Looking through the fog of an ongoing pandemic, Auckland Mayor Phil Goff has proposed $1 billion to fight something he says will have a much greater impact on the world than Covid-19: climate change.
His budget proposal would put more buses on the road, electrify ferries, and provide better walking and cycling routes as early as in the next 12 months to entice people out of their cars and into more climate-friendly modes of transport.
But a catch: Aucklanders will have to pay even more in rates for it - around $57 a year for the average household. The Act Party said that's another cost to add to Auckland's already high, and rising, cost of living.
Goff said driving his climate ambitions are future generations.
"I've got grandkids. I'm thinking about the world that they will grow up in."
He described climate change as an ongoing crisis, and without action, "a disaster".
The city he presides over has one major source of carbon emissions: cars. They account for over 30 percent of the city's total emissions - far more than any other single pollutant.
Auckland's also one of the highest car-owning cities in the developed world. Goff sees potential to change that.
So, of the $1b he wants to spend on new climate-related projects, $627m - nearly two-thirds - is on more, and more frequent, buses.
Goff wants another 170,000 Aucklanders to be within 500 metres of a rapid or frequent bus, to add to the 600,000 who currently are.
Transport commentator Matt Lowrie of Greater Auckland said regular services are key to getting people out of cars.
"There's a saying: 'frequency is freedom'. If you have a frequent bus nearby, you are more likely to use it. If you have an infrequent bus, one every half hour for example, it's just not practical."
He said there are a lot of Aucklanders who would be willing to use public transport more if they could turn up at a stop and be confident one wouldn't be far away.
An Auckland Transport survey said the same: that frequency and geographical coverage were the two biggest barriers to more Aucklanders using public transport.
And driving may get more expensive too. Goff signalled the future likelihood of less parking and congestion charges.
Other projects include electrifying ferries, $220 million dollars for walking and cycling paths, and $13 million for more urban trees.
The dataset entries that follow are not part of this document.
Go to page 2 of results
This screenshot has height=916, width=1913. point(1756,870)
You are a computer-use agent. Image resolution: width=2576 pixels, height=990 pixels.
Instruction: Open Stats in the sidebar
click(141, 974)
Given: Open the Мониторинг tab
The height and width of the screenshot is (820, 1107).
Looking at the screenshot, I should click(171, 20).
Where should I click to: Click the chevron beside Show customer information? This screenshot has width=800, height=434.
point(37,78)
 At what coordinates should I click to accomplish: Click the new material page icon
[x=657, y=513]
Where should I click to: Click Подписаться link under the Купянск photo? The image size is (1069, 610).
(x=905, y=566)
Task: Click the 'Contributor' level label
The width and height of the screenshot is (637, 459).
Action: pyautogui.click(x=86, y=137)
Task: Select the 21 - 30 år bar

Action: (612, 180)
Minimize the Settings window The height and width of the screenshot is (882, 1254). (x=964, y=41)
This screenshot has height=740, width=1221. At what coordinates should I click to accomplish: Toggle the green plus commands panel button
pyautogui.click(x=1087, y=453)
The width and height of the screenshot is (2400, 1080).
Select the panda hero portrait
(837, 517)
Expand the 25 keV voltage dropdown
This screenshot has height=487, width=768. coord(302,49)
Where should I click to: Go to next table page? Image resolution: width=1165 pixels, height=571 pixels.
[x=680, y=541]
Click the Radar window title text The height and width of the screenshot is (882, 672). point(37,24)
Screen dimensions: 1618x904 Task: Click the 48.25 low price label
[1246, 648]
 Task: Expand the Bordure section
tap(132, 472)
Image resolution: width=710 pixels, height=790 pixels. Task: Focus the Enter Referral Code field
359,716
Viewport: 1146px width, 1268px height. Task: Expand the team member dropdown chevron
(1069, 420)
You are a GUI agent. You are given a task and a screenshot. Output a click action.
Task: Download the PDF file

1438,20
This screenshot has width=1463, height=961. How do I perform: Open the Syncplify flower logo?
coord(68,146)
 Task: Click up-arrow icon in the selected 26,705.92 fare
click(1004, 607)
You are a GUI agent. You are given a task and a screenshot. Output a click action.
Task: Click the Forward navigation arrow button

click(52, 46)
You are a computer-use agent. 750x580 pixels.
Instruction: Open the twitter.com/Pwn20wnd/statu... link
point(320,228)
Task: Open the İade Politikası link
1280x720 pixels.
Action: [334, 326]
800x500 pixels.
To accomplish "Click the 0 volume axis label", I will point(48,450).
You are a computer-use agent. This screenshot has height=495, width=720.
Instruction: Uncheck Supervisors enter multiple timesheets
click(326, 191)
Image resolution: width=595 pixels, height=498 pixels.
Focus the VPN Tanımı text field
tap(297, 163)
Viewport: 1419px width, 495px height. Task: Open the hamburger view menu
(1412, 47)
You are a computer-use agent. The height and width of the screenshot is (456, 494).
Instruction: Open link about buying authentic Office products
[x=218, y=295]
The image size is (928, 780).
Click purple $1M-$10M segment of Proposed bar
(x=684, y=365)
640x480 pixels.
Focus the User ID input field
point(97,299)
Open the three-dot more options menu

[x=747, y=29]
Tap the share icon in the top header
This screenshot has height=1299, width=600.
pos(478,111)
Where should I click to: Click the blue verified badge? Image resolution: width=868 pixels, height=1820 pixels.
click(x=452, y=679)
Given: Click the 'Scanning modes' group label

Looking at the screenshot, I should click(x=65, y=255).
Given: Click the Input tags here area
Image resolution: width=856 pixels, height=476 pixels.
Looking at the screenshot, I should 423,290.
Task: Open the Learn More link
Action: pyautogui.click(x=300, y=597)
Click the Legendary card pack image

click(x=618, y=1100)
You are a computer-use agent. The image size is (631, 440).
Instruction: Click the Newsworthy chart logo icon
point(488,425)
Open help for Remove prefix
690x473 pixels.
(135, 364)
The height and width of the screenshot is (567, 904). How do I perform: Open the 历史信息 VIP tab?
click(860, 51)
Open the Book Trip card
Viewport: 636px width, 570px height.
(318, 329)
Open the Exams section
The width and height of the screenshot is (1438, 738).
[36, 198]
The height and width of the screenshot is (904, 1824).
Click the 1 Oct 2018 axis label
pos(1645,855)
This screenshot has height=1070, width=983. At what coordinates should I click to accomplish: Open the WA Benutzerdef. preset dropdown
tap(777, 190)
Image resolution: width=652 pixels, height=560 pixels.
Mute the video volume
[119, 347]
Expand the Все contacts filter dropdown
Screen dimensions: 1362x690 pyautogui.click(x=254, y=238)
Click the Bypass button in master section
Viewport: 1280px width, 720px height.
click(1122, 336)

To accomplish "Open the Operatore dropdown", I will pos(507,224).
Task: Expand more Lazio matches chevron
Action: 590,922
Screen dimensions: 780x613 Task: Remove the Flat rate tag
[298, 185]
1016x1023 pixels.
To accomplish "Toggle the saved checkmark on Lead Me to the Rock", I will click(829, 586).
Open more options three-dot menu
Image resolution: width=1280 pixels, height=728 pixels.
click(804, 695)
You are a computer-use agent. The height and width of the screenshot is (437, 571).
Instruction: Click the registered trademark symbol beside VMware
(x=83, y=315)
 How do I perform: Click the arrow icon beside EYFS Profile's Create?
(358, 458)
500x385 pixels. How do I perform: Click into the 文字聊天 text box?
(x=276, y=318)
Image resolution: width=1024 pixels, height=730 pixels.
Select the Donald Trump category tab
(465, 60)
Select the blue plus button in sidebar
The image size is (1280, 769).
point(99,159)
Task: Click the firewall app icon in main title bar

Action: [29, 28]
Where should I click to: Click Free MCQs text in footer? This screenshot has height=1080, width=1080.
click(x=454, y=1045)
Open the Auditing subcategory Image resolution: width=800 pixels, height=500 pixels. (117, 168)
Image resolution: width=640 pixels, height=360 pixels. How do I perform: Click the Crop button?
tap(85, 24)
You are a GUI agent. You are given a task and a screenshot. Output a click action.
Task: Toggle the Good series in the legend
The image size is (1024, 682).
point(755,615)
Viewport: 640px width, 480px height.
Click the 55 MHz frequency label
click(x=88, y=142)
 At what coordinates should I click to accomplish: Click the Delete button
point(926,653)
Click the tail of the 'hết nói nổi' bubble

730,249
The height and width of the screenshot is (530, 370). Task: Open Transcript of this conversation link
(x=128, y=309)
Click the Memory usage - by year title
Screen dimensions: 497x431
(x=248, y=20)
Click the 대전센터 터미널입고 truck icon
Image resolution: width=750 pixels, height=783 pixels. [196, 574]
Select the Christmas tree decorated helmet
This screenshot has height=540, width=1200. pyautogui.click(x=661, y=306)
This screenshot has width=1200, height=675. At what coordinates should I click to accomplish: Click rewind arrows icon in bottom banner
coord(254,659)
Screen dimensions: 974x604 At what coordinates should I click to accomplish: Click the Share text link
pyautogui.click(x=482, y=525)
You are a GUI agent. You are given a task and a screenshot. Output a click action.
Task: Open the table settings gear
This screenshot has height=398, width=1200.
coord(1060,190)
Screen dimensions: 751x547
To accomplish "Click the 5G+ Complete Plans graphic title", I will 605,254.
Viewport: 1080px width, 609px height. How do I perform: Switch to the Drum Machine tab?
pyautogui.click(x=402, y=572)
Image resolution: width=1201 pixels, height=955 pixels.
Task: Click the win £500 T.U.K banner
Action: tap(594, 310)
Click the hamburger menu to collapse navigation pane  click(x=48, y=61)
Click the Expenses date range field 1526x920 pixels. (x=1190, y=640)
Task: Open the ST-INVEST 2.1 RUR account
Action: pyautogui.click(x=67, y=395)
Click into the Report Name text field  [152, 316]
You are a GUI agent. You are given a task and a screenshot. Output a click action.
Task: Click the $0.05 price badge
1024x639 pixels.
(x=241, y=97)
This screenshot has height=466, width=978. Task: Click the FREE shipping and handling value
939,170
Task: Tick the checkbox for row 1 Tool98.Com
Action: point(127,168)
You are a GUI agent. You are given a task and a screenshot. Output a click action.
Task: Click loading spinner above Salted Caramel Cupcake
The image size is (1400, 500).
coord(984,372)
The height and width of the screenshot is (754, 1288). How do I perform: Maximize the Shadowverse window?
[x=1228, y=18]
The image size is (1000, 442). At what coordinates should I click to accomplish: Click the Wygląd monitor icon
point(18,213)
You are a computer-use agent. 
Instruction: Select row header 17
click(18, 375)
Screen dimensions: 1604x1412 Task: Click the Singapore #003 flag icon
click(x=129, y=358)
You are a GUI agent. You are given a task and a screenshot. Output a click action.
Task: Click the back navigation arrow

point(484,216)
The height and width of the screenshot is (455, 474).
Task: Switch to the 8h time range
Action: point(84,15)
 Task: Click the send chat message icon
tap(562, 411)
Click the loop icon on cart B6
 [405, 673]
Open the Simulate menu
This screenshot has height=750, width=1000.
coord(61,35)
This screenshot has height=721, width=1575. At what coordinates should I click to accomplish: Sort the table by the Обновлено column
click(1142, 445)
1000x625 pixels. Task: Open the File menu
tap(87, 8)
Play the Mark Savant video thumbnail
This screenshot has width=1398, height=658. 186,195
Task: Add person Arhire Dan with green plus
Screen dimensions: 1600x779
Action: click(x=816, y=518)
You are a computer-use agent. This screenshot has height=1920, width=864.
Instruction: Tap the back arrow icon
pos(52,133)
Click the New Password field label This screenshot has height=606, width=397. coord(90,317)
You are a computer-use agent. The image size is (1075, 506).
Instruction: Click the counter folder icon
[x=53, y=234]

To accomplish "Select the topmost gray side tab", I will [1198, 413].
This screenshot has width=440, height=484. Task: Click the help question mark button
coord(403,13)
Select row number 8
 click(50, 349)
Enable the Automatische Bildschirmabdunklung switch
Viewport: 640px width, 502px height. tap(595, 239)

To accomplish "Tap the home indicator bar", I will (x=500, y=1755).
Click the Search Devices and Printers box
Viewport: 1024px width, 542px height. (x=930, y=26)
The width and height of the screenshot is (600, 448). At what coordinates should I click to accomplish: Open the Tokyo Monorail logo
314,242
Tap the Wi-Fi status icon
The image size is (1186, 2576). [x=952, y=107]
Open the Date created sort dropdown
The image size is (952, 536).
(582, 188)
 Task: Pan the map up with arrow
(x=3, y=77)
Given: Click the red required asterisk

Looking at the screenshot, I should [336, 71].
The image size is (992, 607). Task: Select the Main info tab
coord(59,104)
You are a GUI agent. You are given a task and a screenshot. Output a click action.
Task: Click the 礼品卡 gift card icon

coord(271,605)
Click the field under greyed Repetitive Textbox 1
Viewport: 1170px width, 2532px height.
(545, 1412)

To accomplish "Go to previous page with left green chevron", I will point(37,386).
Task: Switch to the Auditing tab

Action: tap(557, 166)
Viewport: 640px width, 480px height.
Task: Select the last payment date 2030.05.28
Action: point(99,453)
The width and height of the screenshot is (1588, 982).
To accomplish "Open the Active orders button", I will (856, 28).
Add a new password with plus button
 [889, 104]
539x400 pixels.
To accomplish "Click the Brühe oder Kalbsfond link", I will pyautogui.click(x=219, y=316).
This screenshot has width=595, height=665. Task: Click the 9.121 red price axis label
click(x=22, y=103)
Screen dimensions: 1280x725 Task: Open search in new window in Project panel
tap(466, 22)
Goff was aware of the strong public support for the council taking greater climate action.
"Eight-nine percent of the people surveyed said yes. When we asked people about what they wanted Council to do a lot more of, one of the first things they nominated was public transport."
Just over half of the money would come from an additional levy on all homeowners, over and above regular rates.
For the average house, it would be $57 a year, or the way Goff put it, $1.10 a week.
This is bolstered by $344m in funding from central government, and $127m from the fares people will pay for these new public transport services. All of this is ringfenced for direct climate action.
"I think people will believe the return on the $1.10 a week they'll be paying if they live in a median priced property, is a great investment for their kids and the future," Goff said.
However small, if it passed it would be another cost for Aucklanders, with many thousands struggling financially due to Covid restrictions.
Simon Court, the Act Party's climate change spokesperson, said this proposal is a sly way for Goff to raise rates above his promised 3.5 percent.
And costs are piling up, Court said.
"Inflation is up 4.9 percent. Aucklanders pay an additional fuel tax. The Emissions Trading Scheme is putting up the price of petrol nine, ten dollars a tank. And that's before you mention the cost of housing and rent in our largest city. And now the Mayor wants to hit Aucklanders in the wallet even harder."
This proposal is just that: a proposal.
The 2022/23 budget has not passed, and will go through Auckland's elected councillors and consultation with the public before anything's finalised before 1 July next year.